## BEGIN Dataset records

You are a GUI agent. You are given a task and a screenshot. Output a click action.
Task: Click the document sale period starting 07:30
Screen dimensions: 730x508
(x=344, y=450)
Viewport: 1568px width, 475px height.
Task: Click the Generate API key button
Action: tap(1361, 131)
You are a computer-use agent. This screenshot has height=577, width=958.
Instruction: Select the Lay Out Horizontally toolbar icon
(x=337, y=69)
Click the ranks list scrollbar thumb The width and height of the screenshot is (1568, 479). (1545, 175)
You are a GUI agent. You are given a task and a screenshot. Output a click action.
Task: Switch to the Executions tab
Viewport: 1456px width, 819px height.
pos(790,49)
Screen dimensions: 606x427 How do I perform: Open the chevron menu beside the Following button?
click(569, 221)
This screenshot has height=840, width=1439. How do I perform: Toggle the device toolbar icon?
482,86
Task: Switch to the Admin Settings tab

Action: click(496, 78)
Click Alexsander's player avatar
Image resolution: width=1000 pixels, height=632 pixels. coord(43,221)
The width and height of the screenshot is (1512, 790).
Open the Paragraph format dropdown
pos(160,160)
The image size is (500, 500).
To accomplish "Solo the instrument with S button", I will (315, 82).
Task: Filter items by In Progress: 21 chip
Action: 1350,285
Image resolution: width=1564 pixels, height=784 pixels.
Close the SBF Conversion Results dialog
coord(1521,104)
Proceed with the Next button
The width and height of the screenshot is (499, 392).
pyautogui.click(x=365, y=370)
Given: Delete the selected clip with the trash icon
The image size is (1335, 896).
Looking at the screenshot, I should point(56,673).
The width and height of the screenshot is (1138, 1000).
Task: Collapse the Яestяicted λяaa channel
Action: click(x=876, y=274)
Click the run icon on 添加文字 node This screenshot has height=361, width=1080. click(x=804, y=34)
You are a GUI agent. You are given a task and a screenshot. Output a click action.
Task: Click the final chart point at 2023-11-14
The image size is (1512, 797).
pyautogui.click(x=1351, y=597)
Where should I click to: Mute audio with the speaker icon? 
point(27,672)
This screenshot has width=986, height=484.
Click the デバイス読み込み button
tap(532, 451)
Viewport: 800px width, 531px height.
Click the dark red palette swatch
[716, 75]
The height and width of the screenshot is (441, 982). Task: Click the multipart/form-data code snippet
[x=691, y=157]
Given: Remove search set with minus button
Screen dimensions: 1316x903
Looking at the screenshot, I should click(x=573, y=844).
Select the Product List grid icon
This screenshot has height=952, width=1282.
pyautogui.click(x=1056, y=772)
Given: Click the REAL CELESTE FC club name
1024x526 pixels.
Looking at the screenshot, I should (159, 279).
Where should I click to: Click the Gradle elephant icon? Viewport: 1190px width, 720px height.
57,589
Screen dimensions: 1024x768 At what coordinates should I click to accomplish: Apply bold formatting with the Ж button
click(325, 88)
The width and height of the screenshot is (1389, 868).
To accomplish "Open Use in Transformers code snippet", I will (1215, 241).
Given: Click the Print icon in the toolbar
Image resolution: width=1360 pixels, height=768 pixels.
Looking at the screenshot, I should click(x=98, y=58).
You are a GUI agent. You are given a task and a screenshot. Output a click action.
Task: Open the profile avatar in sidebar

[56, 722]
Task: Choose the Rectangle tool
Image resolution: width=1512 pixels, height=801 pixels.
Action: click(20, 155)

## END Dataset records

Please retype the entire listing above word for word, keeping every line and character unchanged.

Solution
You are a GUI agent. You are given a task and a screenshot. Output a click action.
Task: Click the document sale period starting 07:30
Screen dimensions: 730x508
(x=344, y=450)
Viewport: 1568px width, 475px height.
Task: Click the Generate API key button
Action: tap(1361, 131)
You are a computer-use agent. This screenshot has height=577, width=958.
Instruction: Select the Lay Out Horizontally toolbar icon
(x=337, y=69)
Click the ranks list scrollbar thumb The width and height of the screenshot is (1568, 479). (1545, 175)
You are a GUI agent. You are given a task and a screenshot. Output a click action.
Task: Switch to the Executions tab
Viewport: 1456px width, 819px height.
pos(790,49)
Screen dimensions: 606x427 How do I perform: Open the chevron menu beside the Following button?
click(569, 221)
This screenshot has height=840, width=1439. How do I perform: Toggle the device toolbar icon?
482,86
Task: Switch to the Admin Settings tab

Action: click(496, 78)
Click Alexsander's player avatar
Image resolution: width=1000 pixels, height=632 pixels. coord(43,221)
The width and height of the screenshot is (1512, 790).
Open the Paragraph format dropdown
pos(160,160)
The image size is (500, 500).
To accomplish "Solo the instrument with S button", I will (315, 82).
Task: Filter items by In Progress: 21 chip
Action: 1350,285
Image resolution: width=1564 pixels, height=784 pixels.
Close the SBF Conversion Results dialog
coord(1521,104)
Proceed with the Next button
The width and height of the screenshot is (499, 392).
pyautogui.click(x=365, y=370)
Given: Delete the selected clip with the trash icon
The image size is (1335, 896).
Looking at the screenshot, I should point(56,673).
The width and height of the screenshot is (1138, 1000).
Task: Collapse the Яestяicted λяaa channel
Action: click(x=876, y=274)
Click the run icon on 添加文字 node This screenshot has height=361, width=1080. click(x=804, y=34)
You are a GUI agent. You are given a task and a screenshot. Output a click action.
Task: Click the final chart point at 2023-11-14
The image size is (1512, 797).
pyautogui.click(x=1351, y=597)
Where should I click to: Mute audio with the speaker icon? 
point(27,672)
This screenshot has width=986, height=484.
Click the デバイス読み込み button
tap(532, 451)
Viewport: 800px width, 531px height.
Click the dark red palette swatch
[716, 75]
The height and width of the screenshot is (441, 982). Task: Click the multipart/form-data code snippet
[x=691, y=157]
Given: Remove search set with minus button
Screen dimensions: 1316x903
Looking at the screenshot, I should click(x=573, y=844).
Select the Product List grid icon
This screenshot has height=952, width=1282.
pyautogui.click(x=1056, y=772)
Given: Click the REAL CELESTE FC club name
1024x526 pixels.
Looking at the screenshot, I should (159, 279).
Where should I click to: Click the Gradle elephant icon? Viewport: 1190px width, 720px height.
57,589
Screen dimensions: 1024x768 At what coordinates should I click to accomplish: Apply bold formatting with the Ж button
click(325, 88)
The width and height of the screenshot is (1389, 868).
To accomplish "Open Use in Transformers code snippet", I will (1215, 241).
Given: Click the Print icon in the toolbar
Image resolution: width=1360 pixels, height=768 pixels.
Looking at the screenshot, I should click(x=98, y=58).
You are a GUI agent. You are given a task and a screenshot. Output a click action.
Task: Open the profile avatar in sidebar

[56, 722]
Task: Choose the Rectangle tool
Image resolution: width=1512 pixels, height=801 pixels.
Action: click(20, 155)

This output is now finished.